### Partes do exercício
• a. Transcreva do excerto sobre o salário mínimo a passagem que vai de "Manuel Carvalho da" até "diálogo e negociação.", inclusive.
• b. Retome o texto de opinião sobre o salário mínimo nacional e dê-lhe seguimento a partir da última frase apresentada.

Manuel Carvalho da Silva* |
Jornal de Notícias | opinião
O aumento do salário mínimo
nacional (SMN) para 580 euros é uma boa e importante notícia para as centenas
de milhares de trabalhadores que estão neste escalão de rendimento. A
valorização deste mínimo legal é particularmente significativa no quadro de uma
recuperação económica e do emprego muito baseada em trabalho precário e mal
pago. Por outro lado, o processo expôs comportamentos patronais retrógrados,
bem como défices nas instituições de diálogo e negociação.
O SMN está ainda bastante longe
de um patamar que possibilite uma sociedade sem trabalhadores em situação de
pobreza, contudo é de importância cimeira para quem chega com dificuldade ao
final do mês. Abrangendo hoje mais de 700 mil trabalhadores, representa menos
de 11% da massa salarial global do país, mas tem contribuído para a diminuição
das desigualdades salariais e da pobreza, desde logo a pobreza infantil. Se não
existisse um SMN com um mínimo de dignidade teríamos muito mais crianças
pobres, já que a sua condição depende fundamentalmente dos rendimentos dos seus
pais e famílias.

### Dados extraídos
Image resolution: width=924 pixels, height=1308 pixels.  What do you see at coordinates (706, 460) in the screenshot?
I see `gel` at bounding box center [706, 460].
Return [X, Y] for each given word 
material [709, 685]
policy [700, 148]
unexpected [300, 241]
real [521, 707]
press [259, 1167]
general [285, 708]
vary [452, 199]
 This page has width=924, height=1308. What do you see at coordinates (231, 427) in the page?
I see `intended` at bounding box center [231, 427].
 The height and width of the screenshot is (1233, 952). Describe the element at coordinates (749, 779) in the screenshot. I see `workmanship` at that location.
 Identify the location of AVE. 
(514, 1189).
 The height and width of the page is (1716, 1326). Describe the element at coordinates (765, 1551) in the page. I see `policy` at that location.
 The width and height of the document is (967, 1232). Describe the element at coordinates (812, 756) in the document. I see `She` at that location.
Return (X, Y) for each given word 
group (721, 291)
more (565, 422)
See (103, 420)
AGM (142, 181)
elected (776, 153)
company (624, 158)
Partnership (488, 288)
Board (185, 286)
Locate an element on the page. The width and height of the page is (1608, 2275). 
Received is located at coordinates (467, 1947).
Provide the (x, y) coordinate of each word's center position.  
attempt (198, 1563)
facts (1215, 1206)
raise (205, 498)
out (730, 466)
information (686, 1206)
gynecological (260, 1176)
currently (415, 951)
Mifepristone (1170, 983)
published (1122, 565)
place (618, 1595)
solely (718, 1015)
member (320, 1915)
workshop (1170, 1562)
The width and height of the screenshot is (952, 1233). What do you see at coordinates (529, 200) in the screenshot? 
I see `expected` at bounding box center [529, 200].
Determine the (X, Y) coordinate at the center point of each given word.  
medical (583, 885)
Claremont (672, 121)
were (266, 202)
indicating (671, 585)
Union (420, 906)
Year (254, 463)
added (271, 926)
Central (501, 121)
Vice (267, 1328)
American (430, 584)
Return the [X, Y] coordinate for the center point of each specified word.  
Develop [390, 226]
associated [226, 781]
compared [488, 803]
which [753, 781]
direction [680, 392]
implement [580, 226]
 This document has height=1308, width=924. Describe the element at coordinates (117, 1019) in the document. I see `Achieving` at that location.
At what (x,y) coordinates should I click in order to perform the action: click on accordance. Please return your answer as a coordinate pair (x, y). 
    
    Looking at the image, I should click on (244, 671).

### Respostas por ordem
• a.
Manuel Carvalho da Silva* |
Jornal de Notícias | opinião
O aumento do salário mínimo
nacional (SMN) para 580 euros é uma boa e importante notícia para as centenas
de milhares de trabalhadores que estão neste escalão de rendimento. A
valorização deste mínimo legal é particularmente significativa no quadro de uma
recuperação económica e do emprego muito baseada em trabalho precário e mal
pago. Por outro lado, o processo expôs comportamentos patronais retrógrados,
bem como défices nas instituições de diálogo e negociação.

• b.
Fundamentalistas que reduzem
todos os direitos a produtos de mercado e a economia ao funcionamento das
curvas da oferta e da procura - as "cassandras" que gritavam contra a
atualização do SMN porque provocaria perda de competitividade, empresas
sufocadas e aumento do desemprego -, calam-se hoje perante a falácia dos seus
argumentos.
Ao contrário do que aconteceu nos
dois últimos anos, desta vez não houve acordo em sede da Comissão Permanente da
Concertação Social (CPCS), facto que causaria perplexidade se fossem sérias as
afirmações bondosas de certos patrões, quando dizem que também gostavam muito
de poder pagar mais. Porque é que as confederações patronais - num momento que
veem os excedentes brutos de exploração a crescer e há o consenso de que as
empresas não devem persistir em políticas de baixos salários e trabalho pouco
qualificado se queremos um Portugal desenvolvido - se recusam a contribuir para
a dignidade mínima dos trabalhadores e ficam aparentemente a regatear migalhas?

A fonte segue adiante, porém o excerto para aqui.